In robotics, people realized this a long time ago.
In the late 1980s, famous roboticist Hans Moravec pointed out:
It's relatively easy to make a computer play chess as well as an adult;
But it's quite difficult or even impossible to make a computer have the perception and action abilities of a one-year-old child.
This is later known as "Moravec's paradox."
LeCun gave the latest example: The best current AI can pass the bar exam and write code. But we still don't have a robotic worker that can act like a five-year-old child.
Obviously, current AI lacks something really important.

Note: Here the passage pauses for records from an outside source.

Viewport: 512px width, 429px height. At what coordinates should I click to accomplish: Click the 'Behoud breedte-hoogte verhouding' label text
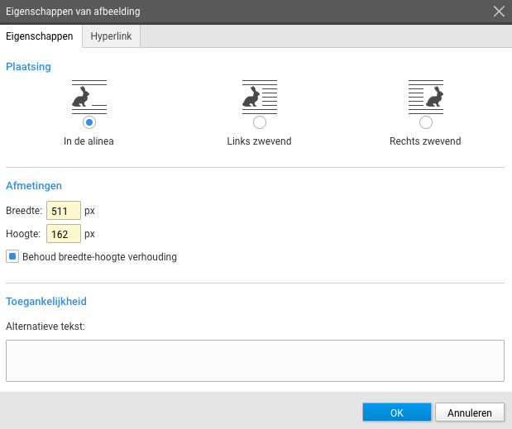click(99, 257)
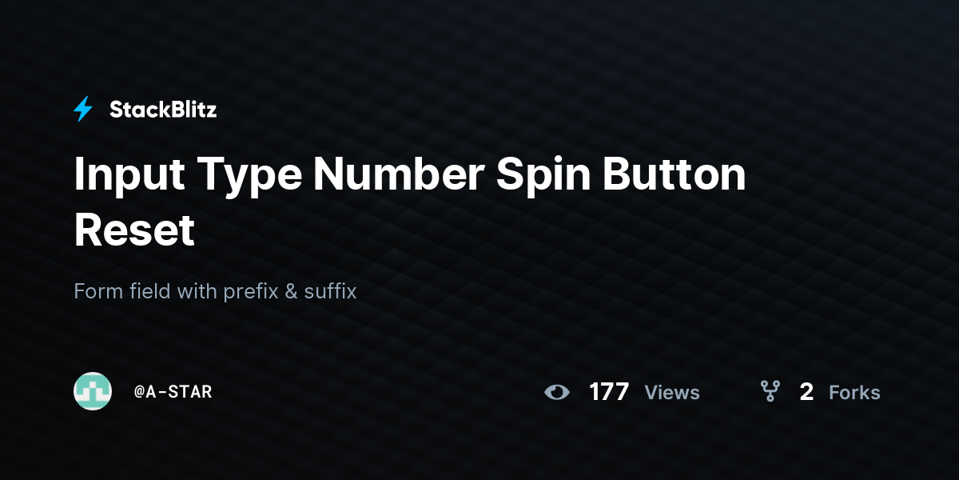
Task: Click the word suffix in the description
Action: [x=331, y=291]
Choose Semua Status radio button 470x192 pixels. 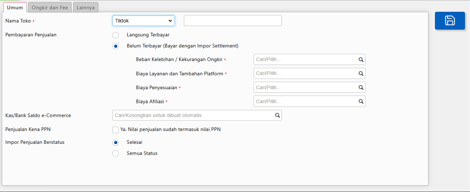click(116, 153)
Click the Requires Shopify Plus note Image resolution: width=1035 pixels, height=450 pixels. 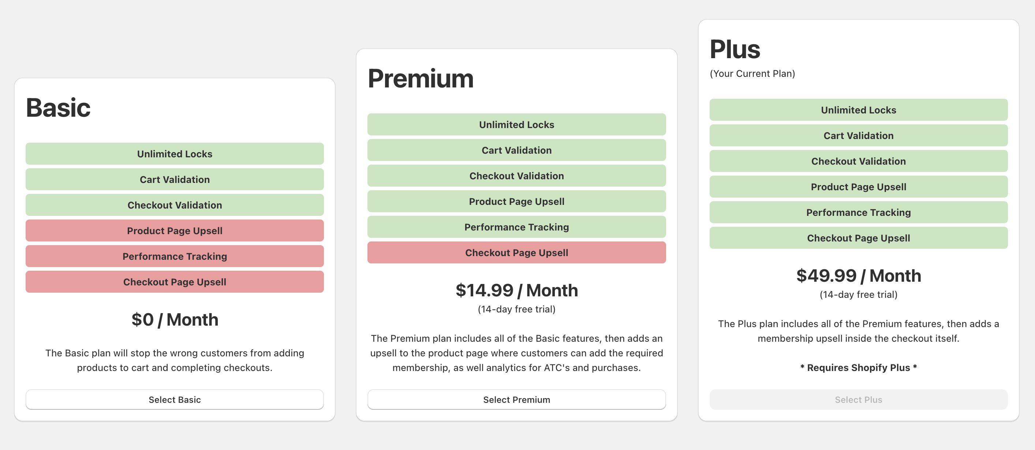pyautogui.click(x=858, y=368)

He believes that when we think about real-world scenarios, we actually rely on "mental models," which are the representations of scenarios we manipulate in our minds. We have physical intuition. And most of these things are learned later. When humans are just a few months old as infants, they mainly learn by observing the world, accompanied by some interactions.

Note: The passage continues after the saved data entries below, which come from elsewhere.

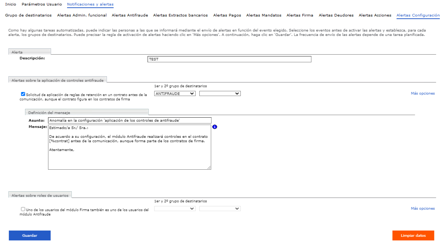Select the Alertas Extractos bancarios tab
This screenshot has width=442, height=243.
pos(180,15)
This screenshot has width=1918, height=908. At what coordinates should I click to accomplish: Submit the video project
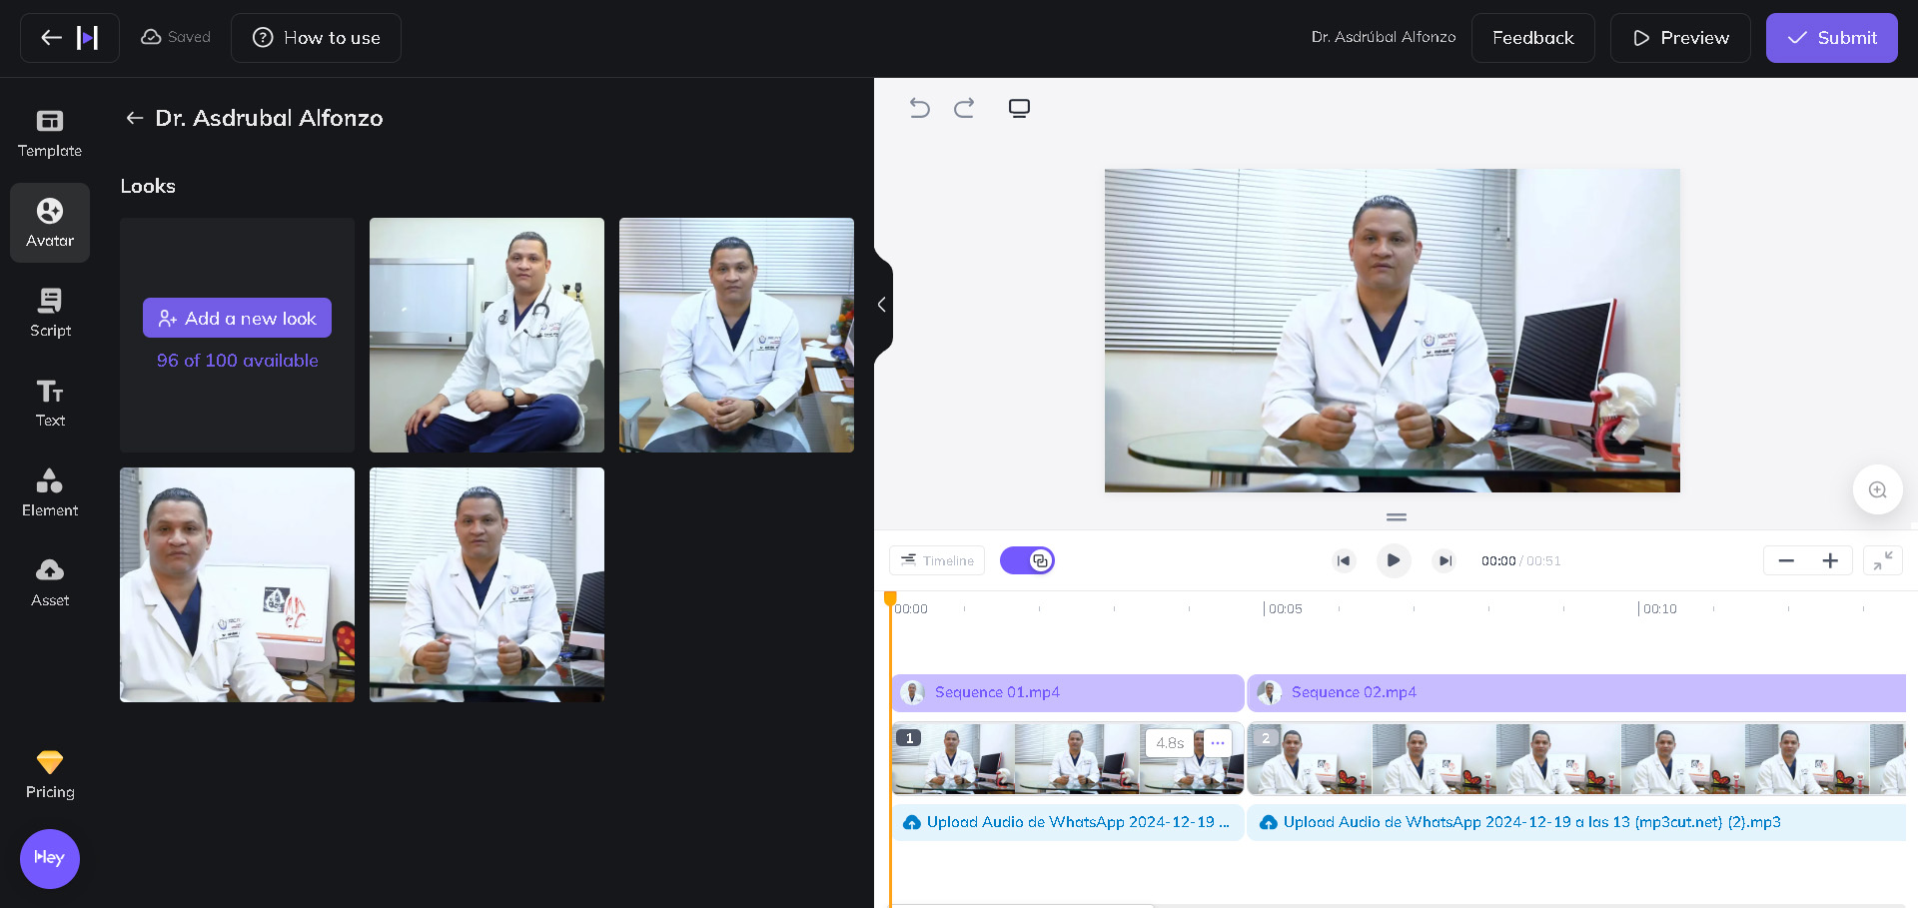[1831, 38]
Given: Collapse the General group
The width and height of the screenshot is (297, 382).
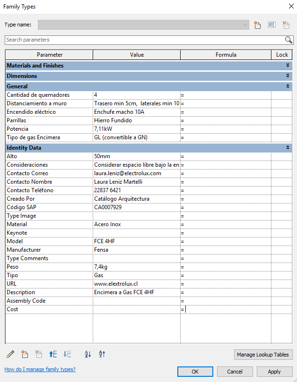Looking at the screenshot, I should coord(288,86).
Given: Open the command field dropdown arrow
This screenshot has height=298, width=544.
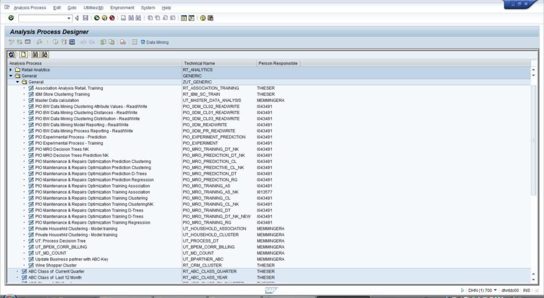Looking at the screenshot, I should (x=69, y=18).
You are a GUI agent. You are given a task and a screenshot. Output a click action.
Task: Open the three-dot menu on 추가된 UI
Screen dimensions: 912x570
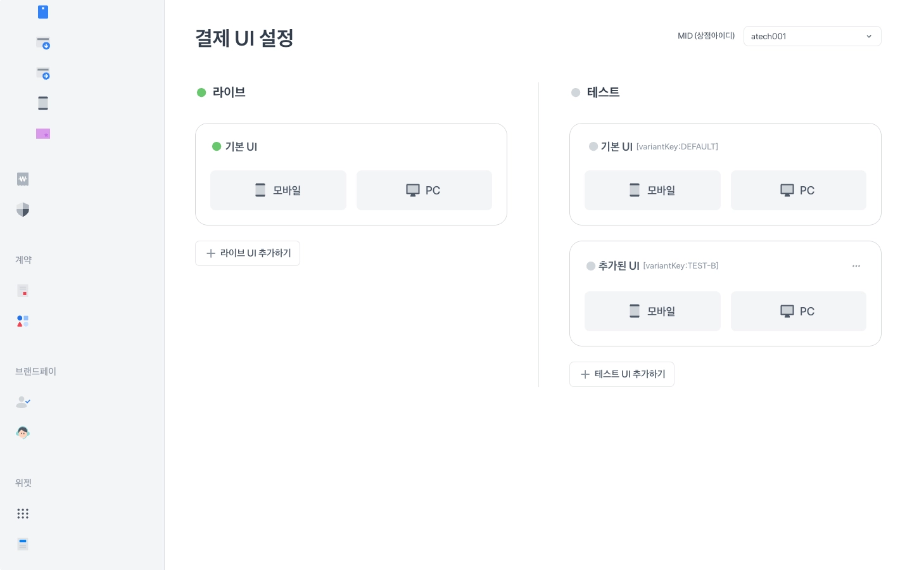[x=856, y=266]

In the past 10 years, LeCun has been trying to replicate this human learning method:
In the first 5 years, he mostly hit dead ends;
In the next 5 years, he started to make more substantial progress, relying on non-generative architectures.
These systems can learn the structure of the real world, predict its evolution, and simulate possible scenarios.
If LLMs are just "predicting," then world models are "understanding."
If LLMs are just "reacting," then world models are "planning."
Their ability to build coherent internal representations opens the door for AI to reason, act, and interact in complex environments.
How to build world models?
At first, many people thought that after language models, the next natural step would be to add audio first and then video.
But interestingly, LeCun is not just working on "video models." He is also using video game datasets to build world models.
LeCun explained: Why is video alone not enough, and what else do we need?
First, he admits that video is very important for understanding the world. Basically, video is one of the closest representations to reality we can get.
But he prefers to compare video to a dream: Most of the time, in a dream, you can't really "interact with what you see." You're just a spectator, not a participant.
Fundamentally, human learning is highly interactive.
World models not only predict the next frame of video but also predict the distribution of all possible outcomes under different actions.
This means that in addition to video representations, you also need a large amount of action and interaction data to truly build these world models.
LeCun likes a more intuitive analogy:
LLMs are a bit like snowballs: rolling down a hill and picking up more snow along the way.
They are auto-regressive: feeding their own output back into the model to predict the next token.
They have no "perception." Their whole world is themselves, so they keep rolling and rolling, not knowing what they're about to hit when they reach the bottom of the hill.
True intelligence is more like Olaf, the snowman in the movie "Frozen." He knows there's a rock in front and spreads himself out to go around it.
The limitation of text is:
The world we perceive is extremely rich, while text is just a very small and highly compressed subset. It's an "invention to describe the world" based on our three-dimensional perception.
But for world models and agents, you must be able to interact with the environment to build a general intuition of the environment you're in.
We think that "most human knowledge is embodied in text" because a lot of what we consider knowledge has indeed been written down.
But the fact is not that all human knowledge can be well expressed through text
Most of real human knowledge actually consists of mental models and intuitions about the physical world and various situations, which don't exist directly in text form.
Human thinking happens in our brains. It doesn't operate in the form of tokens but more in the form of mental imagery and other representations.
LeCun hopes to build a system that can also achieve this.
Goodbye, LeCun! Meta won't invest
In his resignation letter, LeCun said that although he's parting ways with Meta, Meta executives like Zuckerberg support his startup project.